Before using Golang to write web-applications, I’ve was using Django Web Framework which is written in Python. Django provides a object relational-mapping (ORM) system to handle your python code interacting with the database. Through all my years, I still think the Django ORM is the best I have ever seen.

Now that I switched my programming from Python to Golang, I no longer have access to this phenomenal library. There are other ORM solutions but none that I’ve found to my liking; as a result, I am using only the database/sql package.

The transition from Django to Golang has not been easy due to fact of how much Django spoiled me. Django has abstracted away a lot algorithms and computer science theory for me to use in a easy to use plug-in-play code! With the transition I am going through, this situation reminds me of a great article called Is Software Abstraction Killing Civilization? in which it details talks about how programmers lose certain knowledge through time because we keep using abstracted code; as a result, I’d I am writing this article to detail my learning.

Setting up the problem in Django

Let’s assume we have the following data-structure and you populated the table with some dummy data:

CREATE TABLE things (
    tenant_id BIGINT NOT NULL,
    id BIGSERIAL PRIMARY KEY,
    manufacturer_id BIGINT NOT NULL,
    part_id BIGINT NOT NULL,
    state SMALLINT NOT NULL,
    name VARCHAR (127) NOT NULL
);

If we want to lookup “3D Printer” in the name then we would write:

from django.db.models import Q

series = Thing.objects.filter(name="3D Printer")

Or if we want to lookup a manufacturer_id which does NOT have a particular part_id, we would write:

from django.db.models import Q

series = Thing.objects.filter(
    Q(manufacturer_id=1) &
    ~Q(part_id=444)
)

And how about if we lookup all the things with the name of 3D printers with a particular part_id?

from django.db.models import Q

series = Thing.objects.filter(
    Q(name="3D Printer") &
    Q(part_id=123456789)
)

So the Django ORM is quite good at being flexible enough to handle whatever filtering you can throw at it.
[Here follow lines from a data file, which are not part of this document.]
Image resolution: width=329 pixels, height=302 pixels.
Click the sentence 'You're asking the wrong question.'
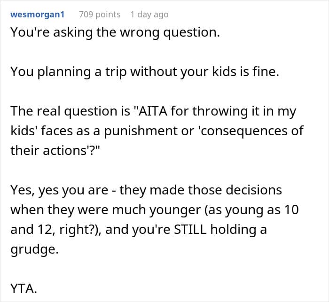click(115, 34)
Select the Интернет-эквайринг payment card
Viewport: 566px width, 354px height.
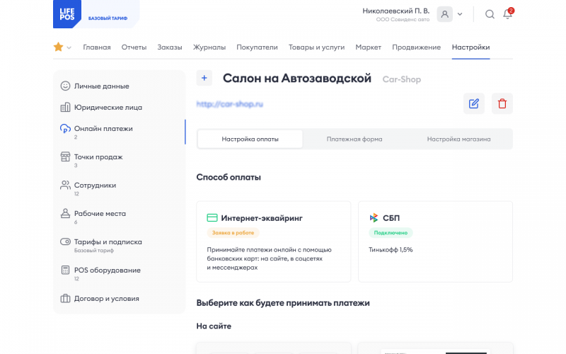point(273,241)
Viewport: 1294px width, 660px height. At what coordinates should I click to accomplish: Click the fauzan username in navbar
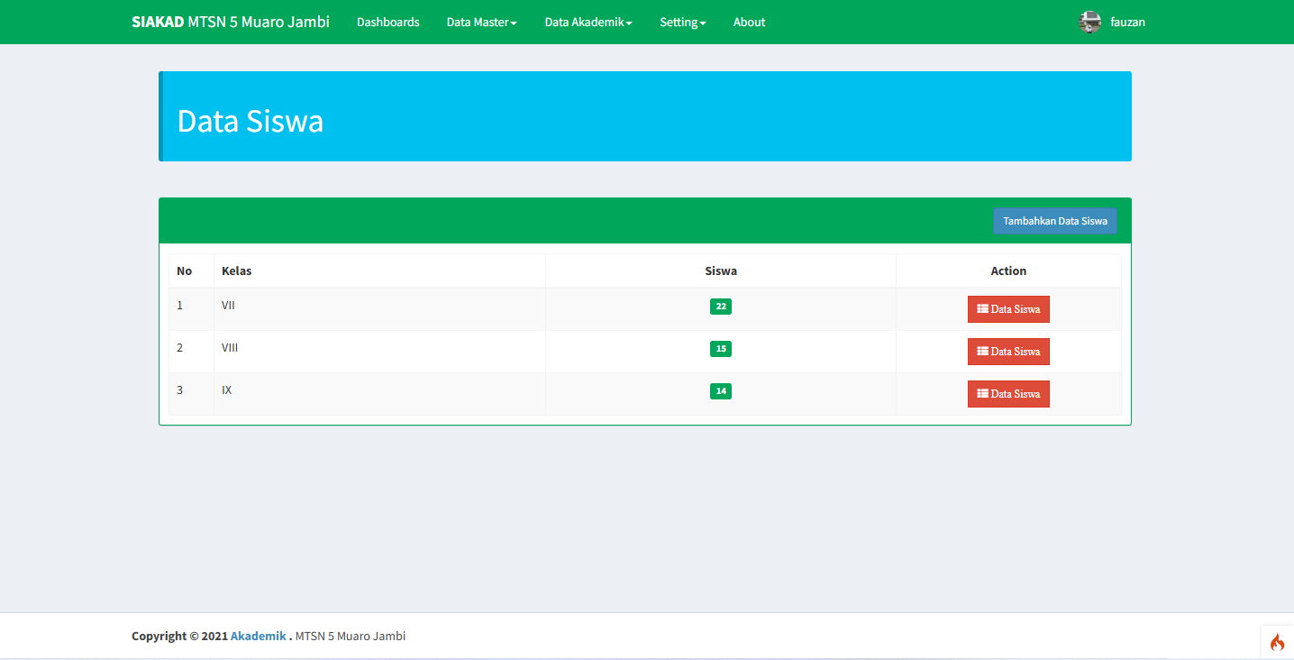pyautogui.click(x=1127, y=23)
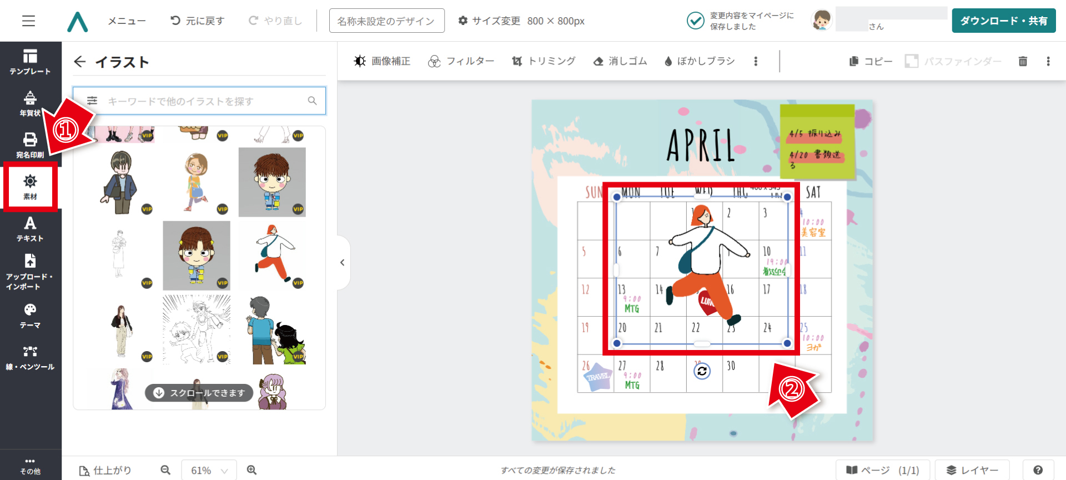Open the 61% zoom level dropdown
This screenshot has width=1066, height=480.
[x=209, y=470]
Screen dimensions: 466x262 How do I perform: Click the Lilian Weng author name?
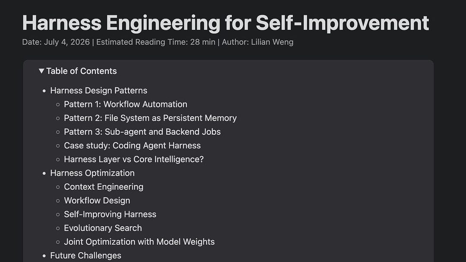coord(272,42)
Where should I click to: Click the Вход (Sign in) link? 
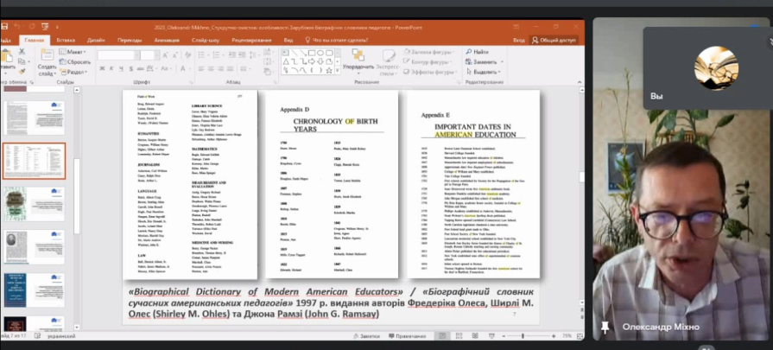pos(519,40)
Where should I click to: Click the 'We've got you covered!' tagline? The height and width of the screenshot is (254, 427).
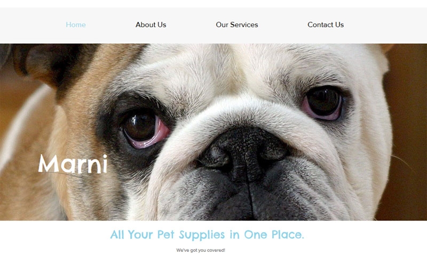[201, 250]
How do we build something so flexible in Golang?

Setting up the problem in Golang

I will provide important code snippets to help demonstrate. Please note that this code is following the repository pattern so if you don’t understand then please read up before proceeding further.

When following the repository pattern, I break up my code into the models and repositories packages.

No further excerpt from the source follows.